Input records
*** Begin section ***

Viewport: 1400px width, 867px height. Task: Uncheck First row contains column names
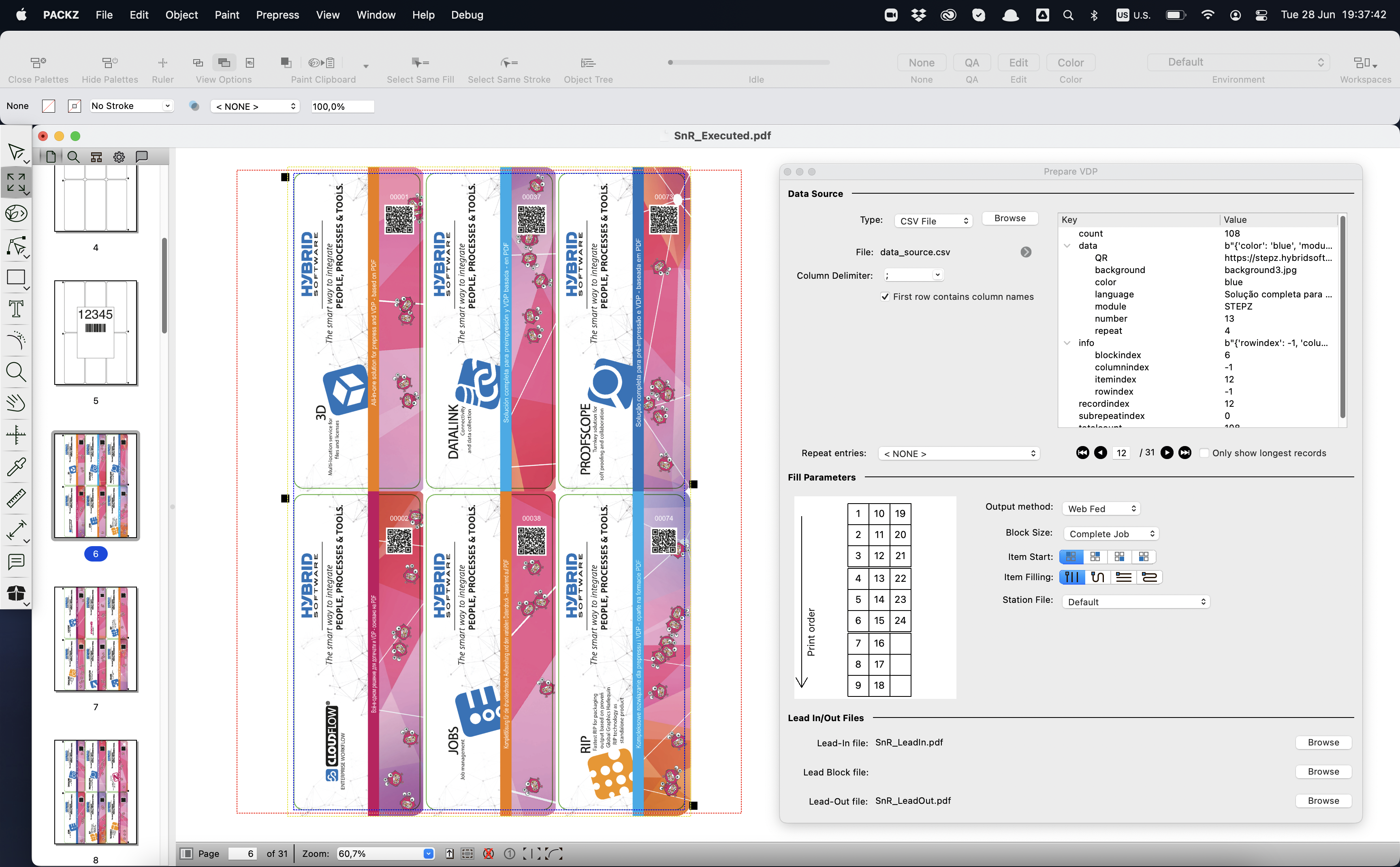click(x=885, y=297)
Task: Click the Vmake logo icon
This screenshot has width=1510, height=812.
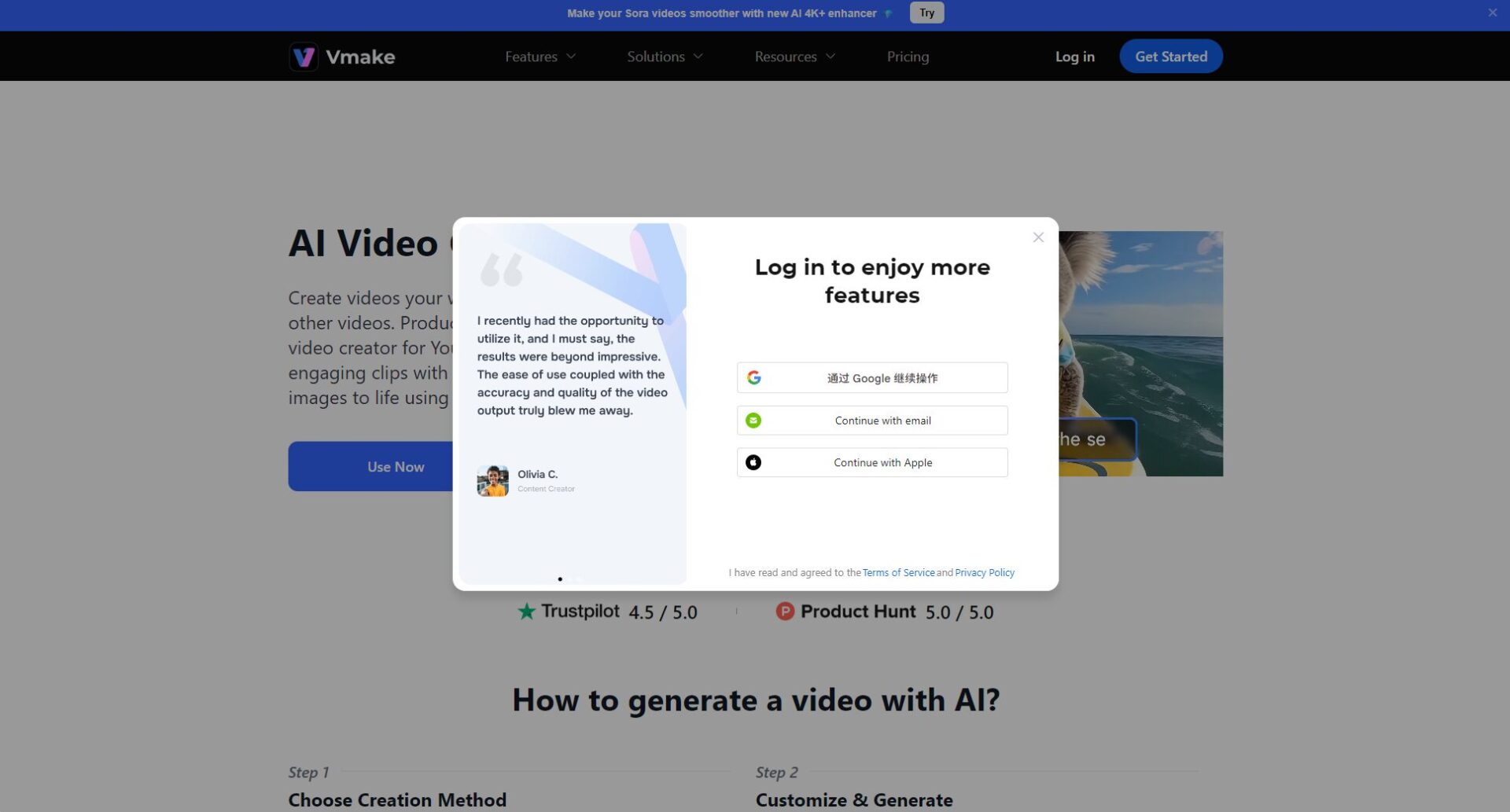Action: pos(304,56)
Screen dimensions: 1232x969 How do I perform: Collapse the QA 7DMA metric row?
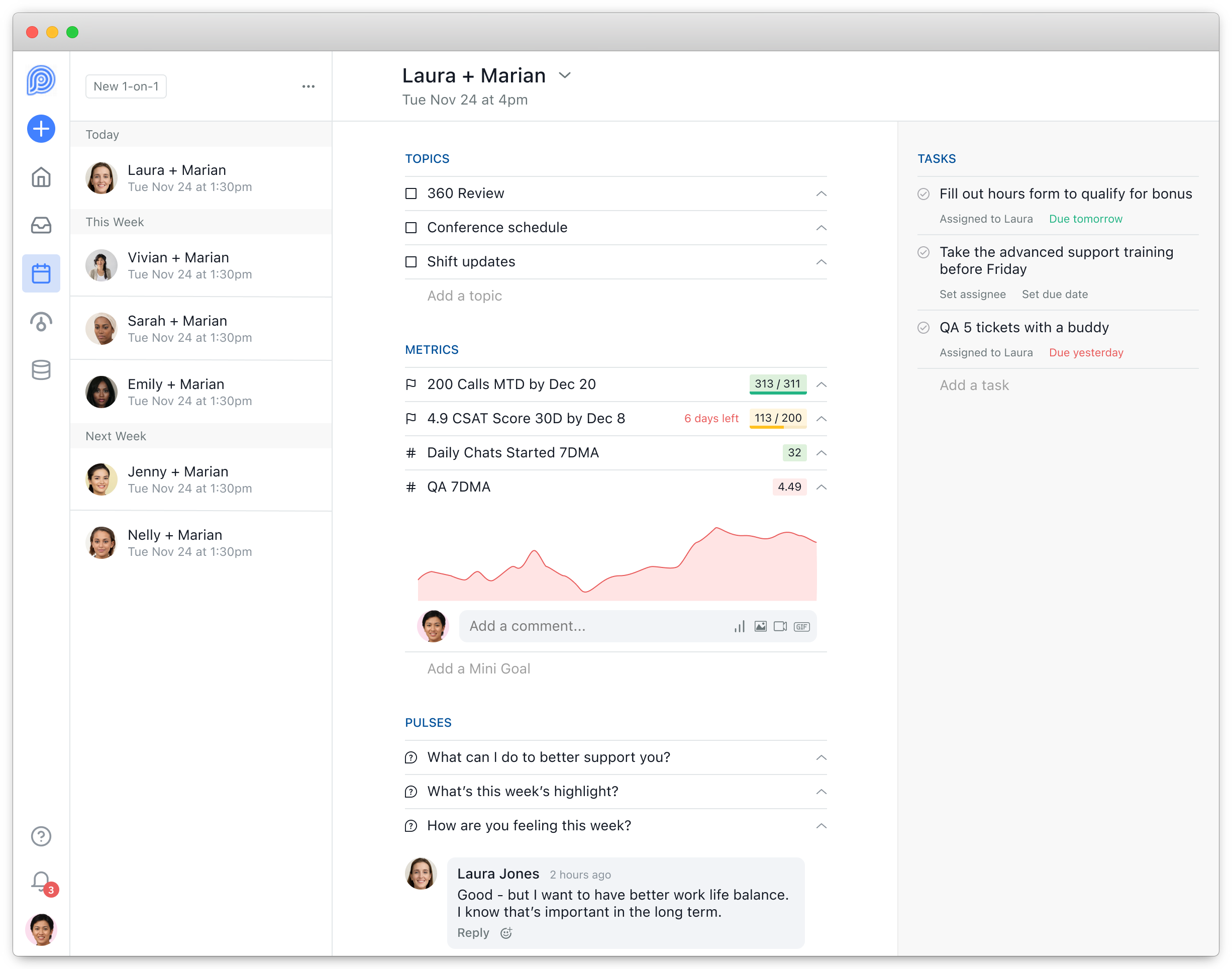point(822,488)
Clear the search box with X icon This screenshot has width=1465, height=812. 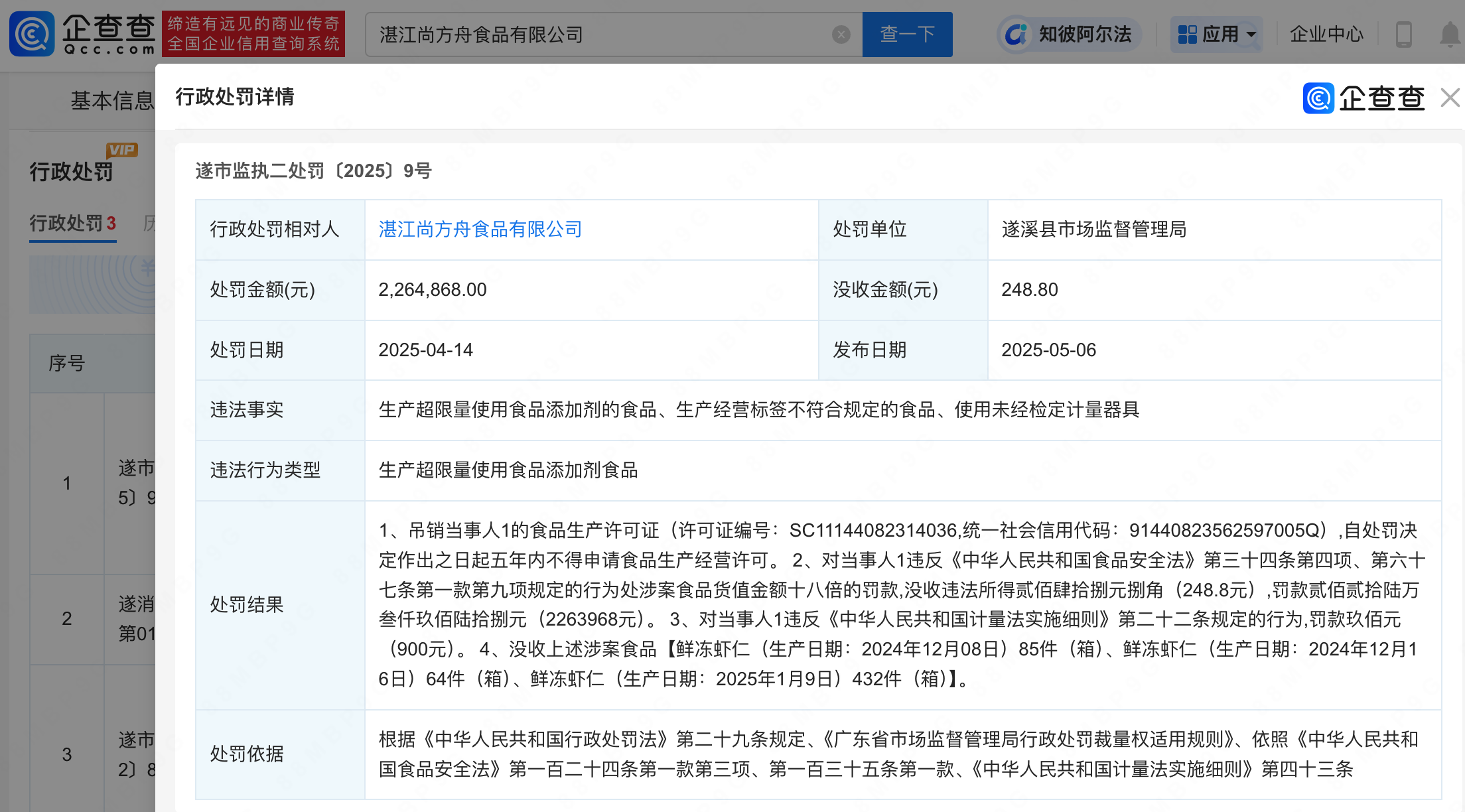[841, 34]
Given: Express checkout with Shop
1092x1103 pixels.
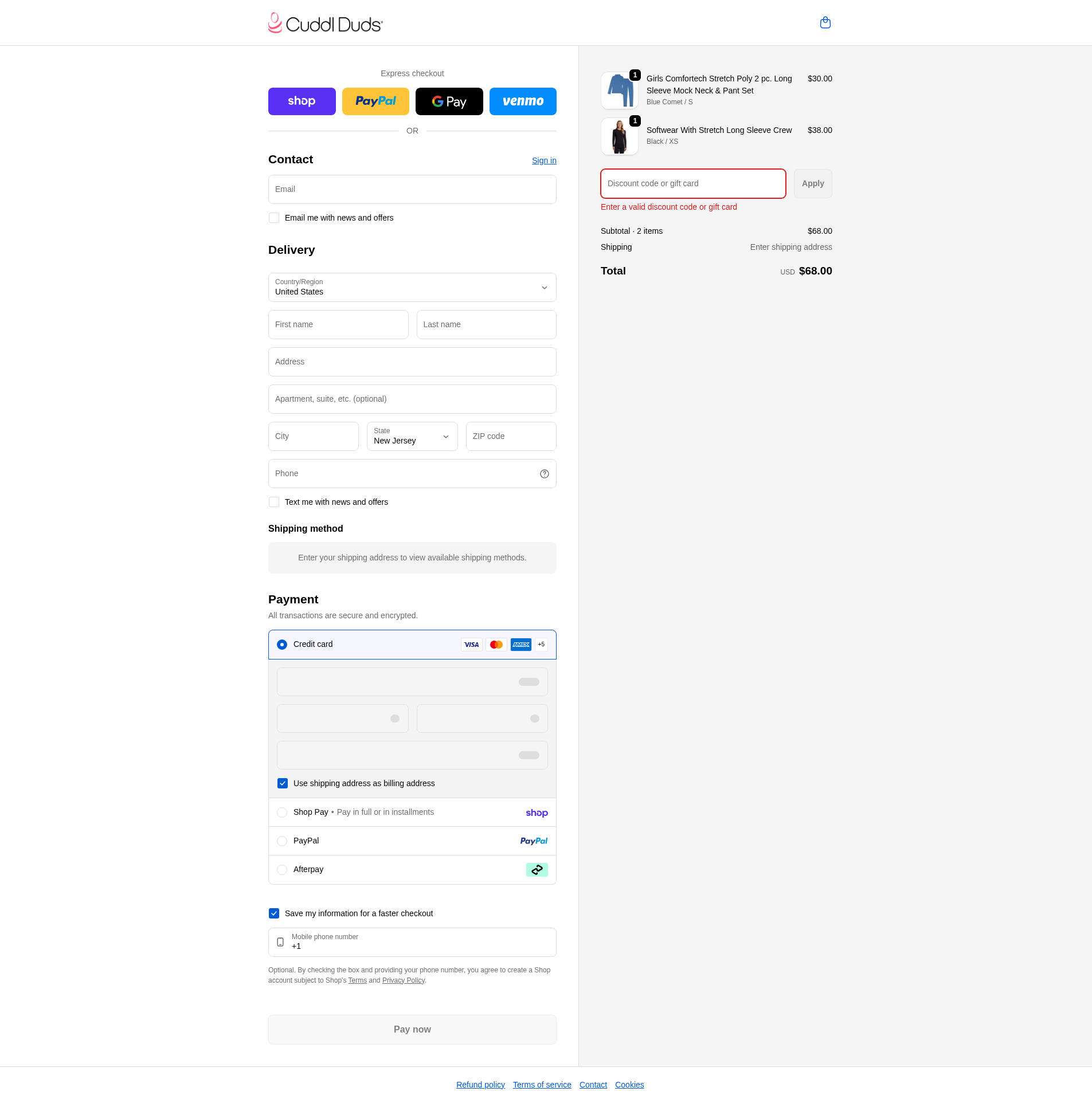Looking at the screenshot, I should click(302, 101).
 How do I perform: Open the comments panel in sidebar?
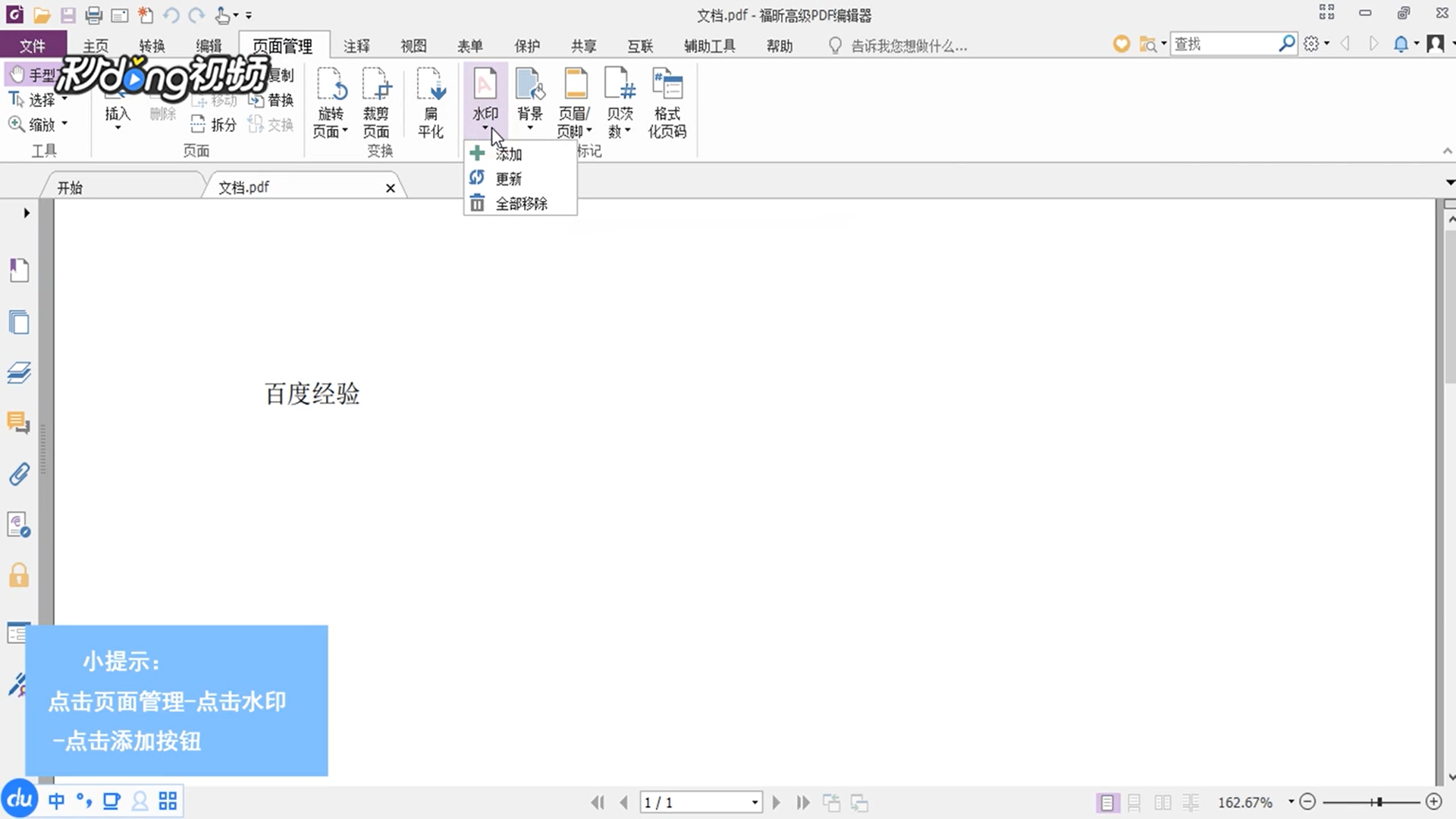point(19,422)
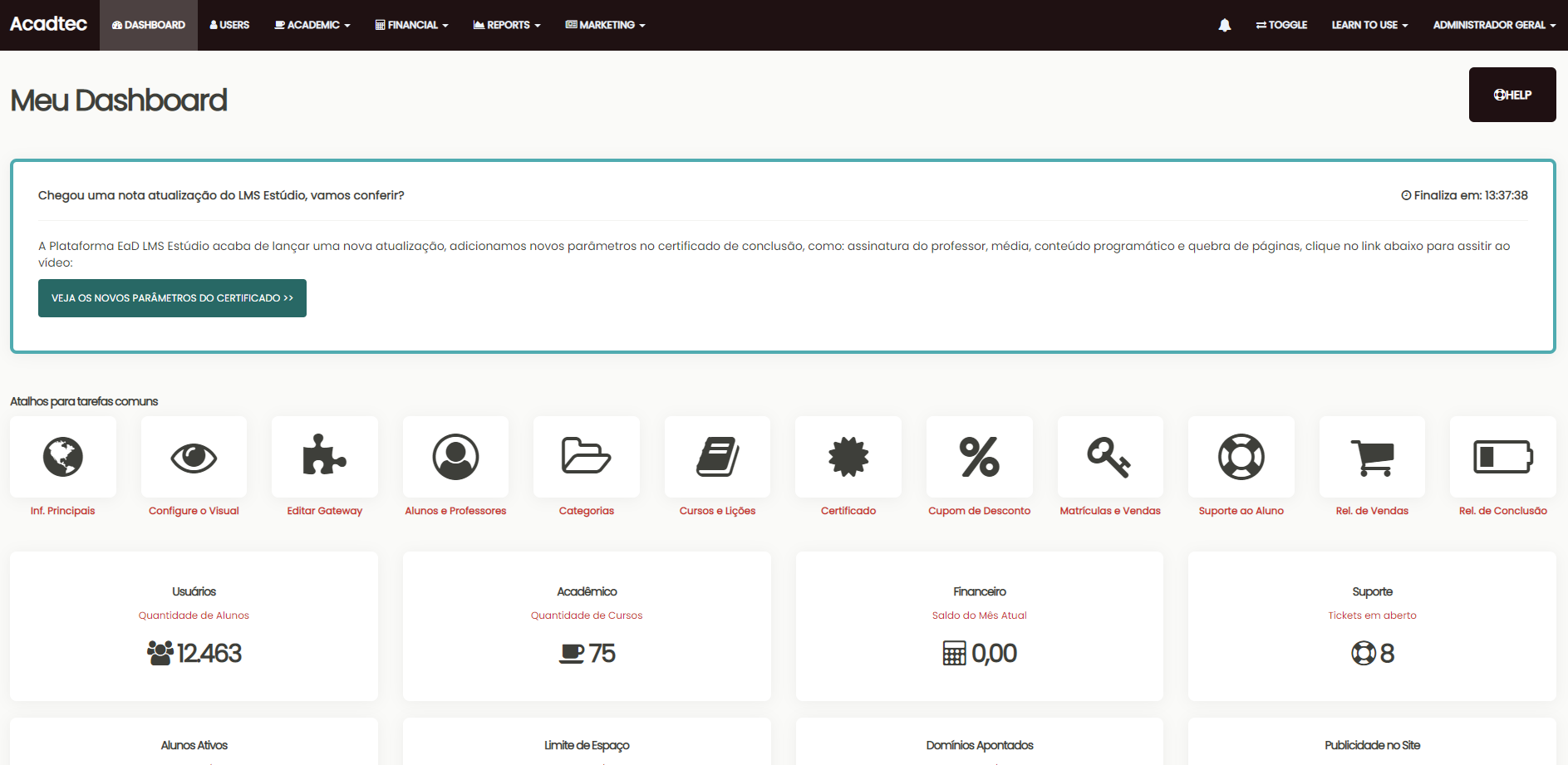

*** End section ***

The task
The line with "1092x1103 pixels." marks the start, and the last line of the material marks the end. Reproduce exactly those two lines and every line between them, without the pictures.

Solved problem
1092x1103 pixels.
Looking at the screenshot, I should click(302, 101).
 How do I perform: Open the comments panel in sidebar?
point(19,422)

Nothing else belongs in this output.